For many New Jersey business owners, every reasonable attempt is made to keep emotion outside of business decisions. While this approach is laudable, it is very rarely successful. Businesses involve people, and when people are part of any equation, emotions are part of the package. Whether a business is family-owned, closely held or publicly held, a wide range of problems can arise when an owner dies. The following estate planning tips can help business owners create a plan that can minimize those areas of contention.
The first thing that can and should be done is to create a comprehensive estate planning package that addresses the specific needs of the business. In some cases, a buy-sell agreement is the best approach. These agreements outline the value of a business and lays out a plan for distributing that value to the appropriate parties. It is usually a good idea to share the details of this plan with everyone involved, so that there are no surprises when the time comes to put the plan into motion.

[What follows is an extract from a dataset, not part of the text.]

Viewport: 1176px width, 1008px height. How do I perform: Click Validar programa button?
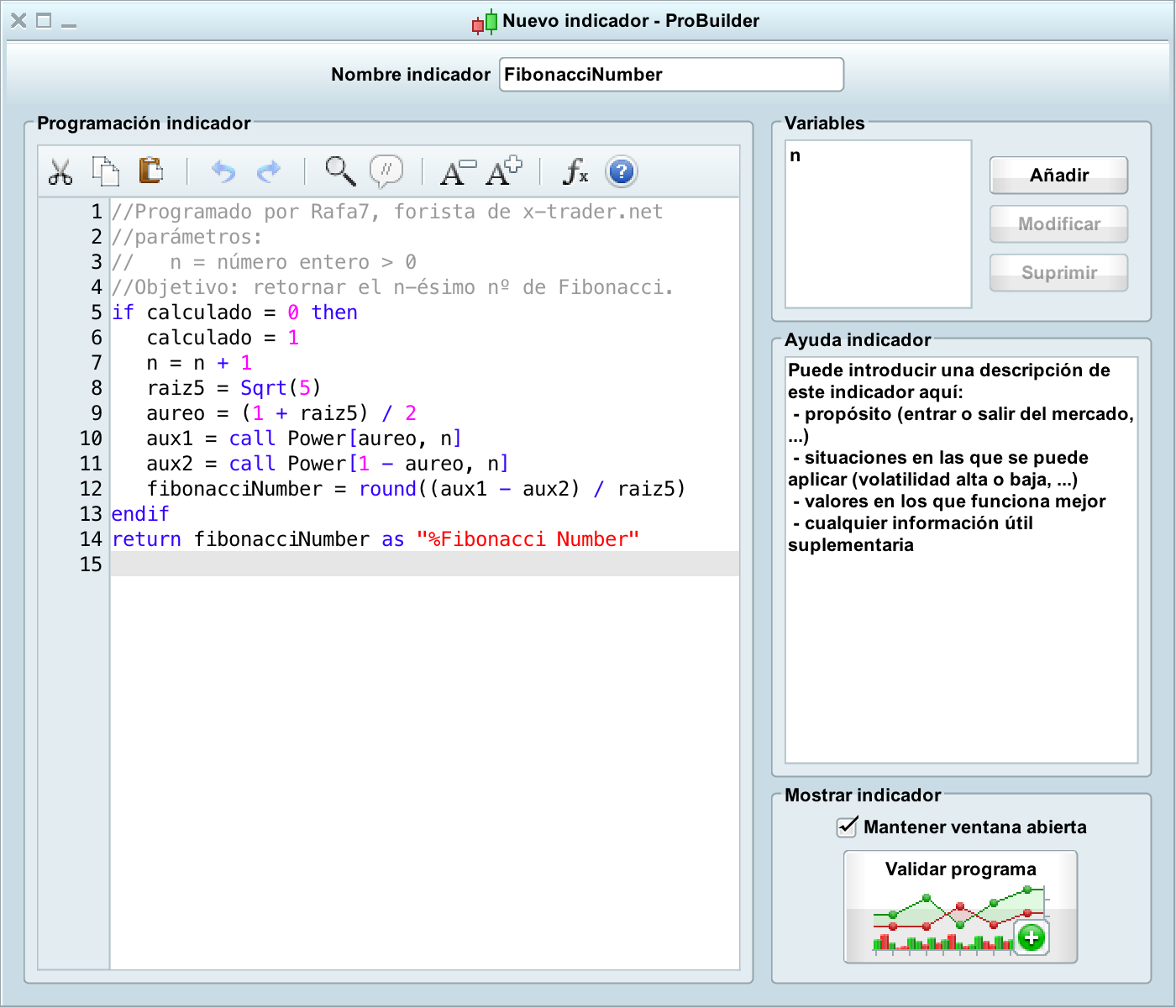[960, 907]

Another important component of a business owner’s estate plan is the proper use of escrow and trusts. In some scenarios, an escrow or trust can be used to hold stock until shareholders complete the agreed-upon terms. Once that has taken place, the stock can be transferred to the appropriate parties.
These are just a few examples of the estate planning options that are available to New Jersey business owners. There are a number of other tools that can be put to use to create a working estate plan. No matter what set of needs a business owner holds, he or she should rest assured that there is a solution available to facilitate the desired outcome, which is a smooth transfer of business interest to the appropriate heirs.